Efficient and fastest Run Length Encoding library
  • 🆕 The fastest now up to 50% more faster incl. SSE/AVX2 + improved compression

  • 🆕 ARM NEON support

  • 100% C (C++ compatible headers), without inline assembly

  • Most efficient compression

  • No other RLE compress or decompress faster with better compression

  • ✨ faster compression and 2x faster decompression with 👍 SIMD

  • 👍 Java Critical Natives Interface. Access TurboRLE incl. SIMD! from Java

  • Compress better and up to 12 times faster and decompress up to 6 times faster than other fast RLEs

  • Can be faster than memcpy!

  • 👍 ZERO! byte overhead

  • No modification of the raw data, preserving compressibility for further postprocessing (ex. entropy coding)

  • Order preserving

TurboRLE
  • TRLE: TurboRLE - Efficient and fast Run Length Encoding
  • SRLE: TurboRLE Escape - Fast Run Length Encoding with automatic escape determination

Benchmark:

  • Single thread with TurboBench
  • Realistic and practical benchmark with large files and different distributions
External functions benchmarked
  • MRLE: Mespotine RLE: Run Length Encoding
  • RLE8: A fast 8 bit Run Length Encoding (SSE/AVX2)

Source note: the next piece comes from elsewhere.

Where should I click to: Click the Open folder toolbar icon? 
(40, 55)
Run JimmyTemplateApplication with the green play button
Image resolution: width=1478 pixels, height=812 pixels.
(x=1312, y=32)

CPU: Skylake i7-6700 3.4GHz, gcc 8.3 (2019-08)

(bold = pareto) MB=1.000.000

C Size ratio% C MB/s D MB/s Name / 2019-08
2623680 0.6 2089 11385 trle
4148455 1.0 2095 12521 srle 0 (auto escape)
4482384 1.1 378 12302 mrle
4744806 1.2 11307 13205 srle 8
5901235 1.5 890 11998 rle8 1
8431844 2.1 7368 12693 srle 16
13722311 3.4 11090 13188 srle 32
19839711 4.9 16269 13733 srle 64
403920054 100.0 13978 14001 memcpy
  • Checkers program "End Game Table Base": 1034.db
C Size ratio% C MB/s D MB/s Name / 2019-08
73108990 17.4 774 3020 trle
84671759 20.2 764 5113 srle 0
88055360 21.0 262 1491 mrle
88666372 21.2 456 2669 rle8 1
92369164 22.0 1101 5967 srle 8
113561548 27.1 2028 7114 srle 16
136918311 32.7 3588 9026 srle 32
165547365 39.5 5972 10120 srle 64
419225625 100.0 13938 14017 memcpy
C Size ratio% C MB/s D MB/s Name / 2019-08
375094084 37.5 472 1743 trle
415597104 41.6 461 3563 srle 0
419263924 41.9 568 4310 srle 8
487430623 48.7 1347 6287 srle 16
549202860 54.9 2780 8238 srle 32
576619941 57.7 207 553 mrle
577685250 57.8 260 675 rle8 1
605759578 60.6 5356 9471 srle 64
1000000008 100.0 13931 13926 memcpy

CPU: ARM A73-ODROID-N2 1.8GHz, gcc 8.3 (2019-08)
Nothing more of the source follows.